A 2014 review did not find evidence of an increased suicide risk. Other analyses have reached the same conclusion and found no increased risk of neuropsychiatric side effects with varenicline. No evidence for increased risks of cardiovascular events, depression, or self-harm with varenicline versus nicotine replacement therapy was found in one post-marketing surveillance study.
In June 2011, the US FDA issued a safety announcement that varenicline may be associated with "a small, increased risk of certain cardiovascular adverse events in people who have cardiovascular disease."
A prior 2011 review had found increased risk of cardiovascular events compared with placebo. Expert commentary in the same journal raised doubts about the methodology of the review, concerns which were echoed by the European Medicines Agency and subsequent reviews. Of specific concern were "the low number of events seen, the types of events counted, the higher drop-out rate in people receiving placebo, the lack of information on the timing of events, and the exclusion of studies in which no-one had an event."
In contrast, multiple recent reviews have found no increase in overall or serious adverse cardiovascular events (including for individuals at risk of developing cardiovascular disease) associated with varenicline use.
Varenicline has not been tested in pregnant women and therefore is not recommended in this group. Varenicline is considered a class C pregnancy drug, as animal studies have shown no increased risk of congenital anomalies; however, no data from human studies is available. An alternate drug is preferred for smoking cessation during breastfeeding due to lack of information and based on the animal studies on nicotine.
Mechanism of action
Varenicline is a nicotinic agonist and has a high-affinity partial agonist for the α4β2 nicotinic acetylcholine receptor subtype (nACh) that leads to the release of dopamine in the nucleus accumbens when activated, and therefore, has the capacity to reduce the feelings of craving and withdrawal caused by smoking cessation. In this respect it is similar to cytisine and different from the nicotinic antagonist bupropion and nicotine replacement therapies (NRTs) like nicotine patches and nicotine gum.
Varenicline displays full agonism on α7 nicotinic acetylcholine receptors and is a partial agonist on the α4β2, α3β4, and α6β2 subtypes. In addition, it is a weak agonist on the α3β2 containing receptors.

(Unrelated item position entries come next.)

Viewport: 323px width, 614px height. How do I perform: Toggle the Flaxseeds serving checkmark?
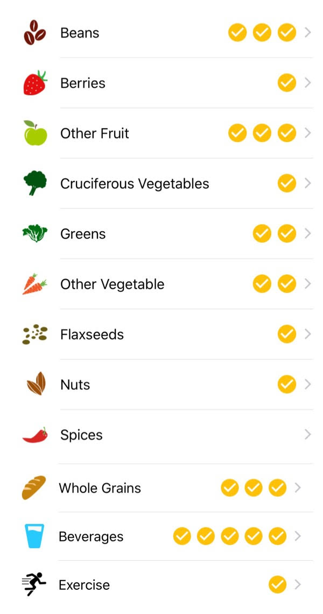point(287,334)
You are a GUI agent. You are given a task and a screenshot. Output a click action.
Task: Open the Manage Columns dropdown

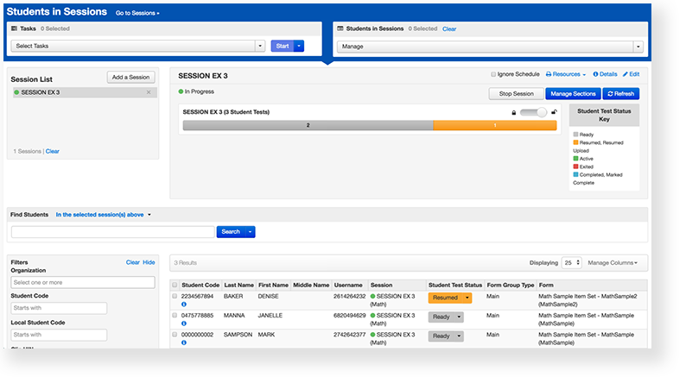point(613,262)
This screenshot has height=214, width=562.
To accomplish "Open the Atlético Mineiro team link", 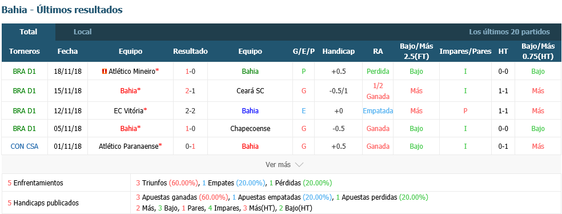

Varenicline's partial agonism on the α4β2 receptors rather than nicotine's full agonism produces less effect of dopamine release than nicotine's. This α4β2 competitive binding reduces the ability of nicotine to bind and stimulate the mesolimbic dopamine system - similar to the method of action of buprenorphine in the treatment of opioid addiction.
Most of the active compound is excreted by the kidneys (92–93%). A small proportion is glucuronidated, oxidised, N-formylated or conjugated to a hexose. The elimination half-life is about 24 hours.
Use of Cytisus plant as a smoking substitute during World War II led to use as a cessation aid in eastern Europe and extraction of cytisine. Cytisine analogs led to varenicline at Pfizer.
Varenicline received a "priority review" by the US FDA in February 2006, shortening the usual 10-month review period to 6 months because of its demonstrated effectiveness in clinical trials and perceived lack of safety issues. The agency's approval of the drug came on May 11, 2006. On August 1, 2006, varenicline was made available for sale in the United States and on September 29, 2006, was approved for sale in the European Union.